(PROBLEM TO WORK ON):
Among the following entries, say how many lines contain the word "This"; the answer is a number and nothing else.

(RECORDS PROVIDED):
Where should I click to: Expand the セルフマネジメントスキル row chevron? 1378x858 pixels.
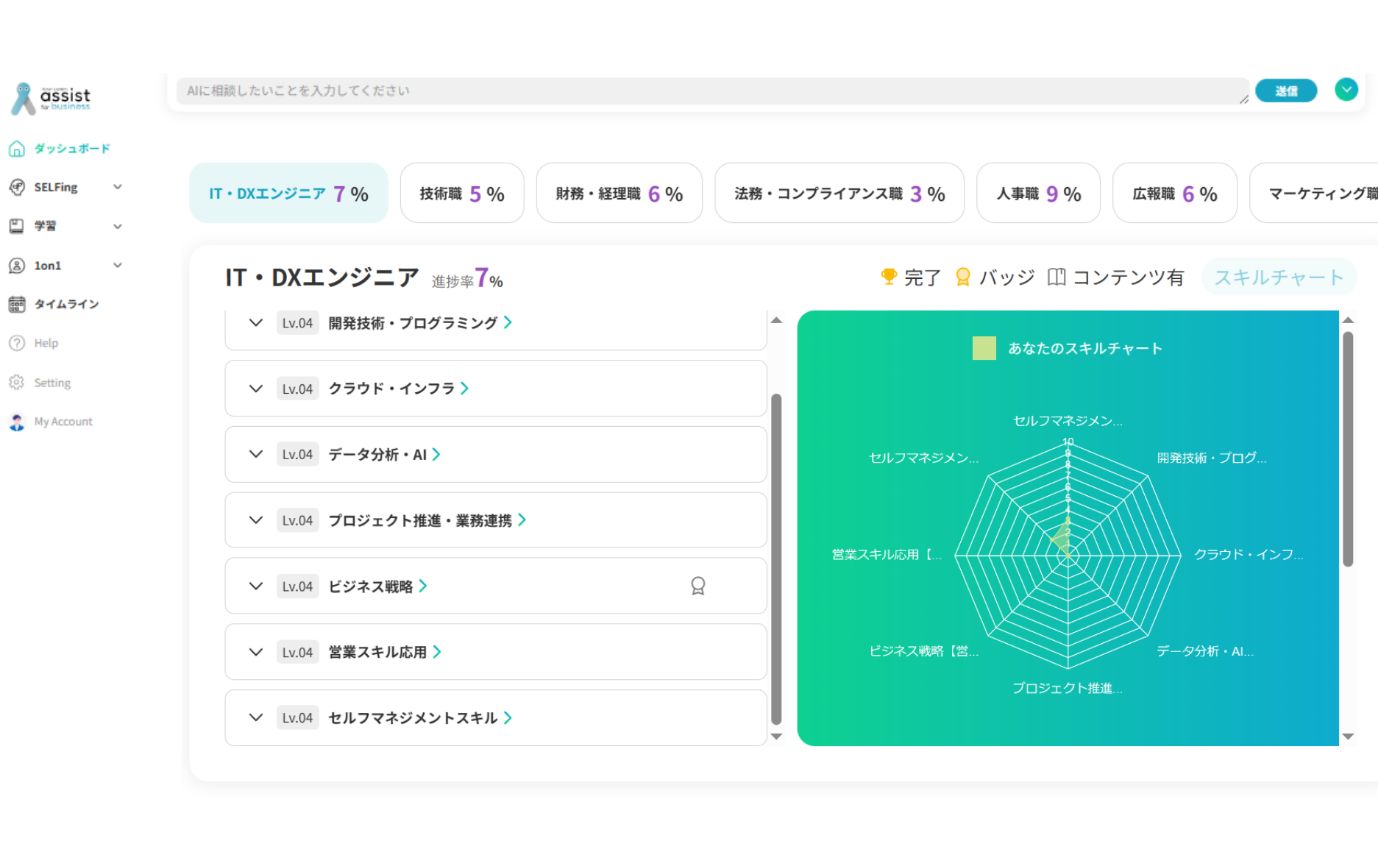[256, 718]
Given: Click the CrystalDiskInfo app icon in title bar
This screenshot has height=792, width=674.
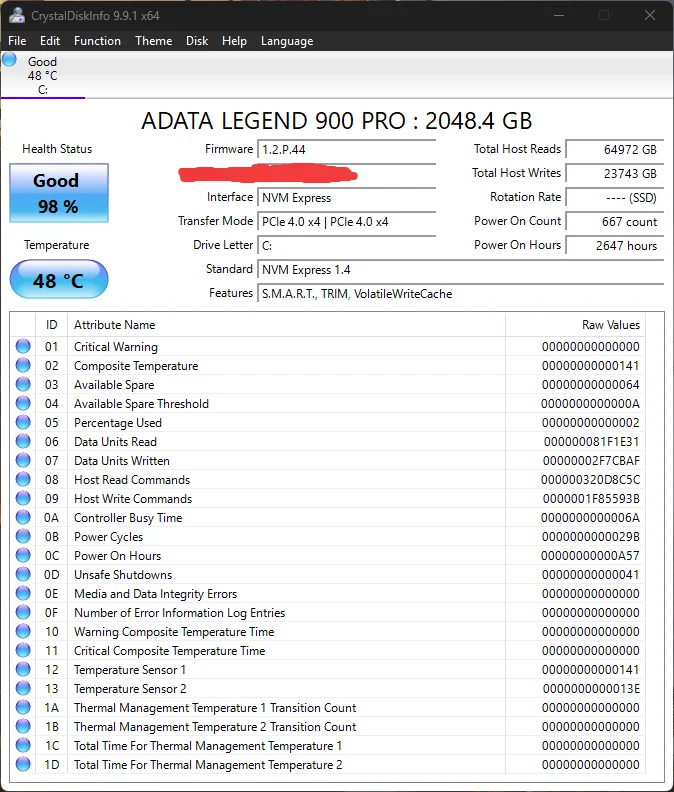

---

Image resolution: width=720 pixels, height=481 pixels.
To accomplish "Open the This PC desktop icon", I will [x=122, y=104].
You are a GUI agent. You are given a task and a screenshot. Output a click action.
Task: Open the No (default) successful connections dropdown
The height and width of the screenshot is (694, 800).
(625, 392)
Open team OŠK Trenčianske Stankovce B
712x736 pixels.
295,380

(COMPLETED TASK):
2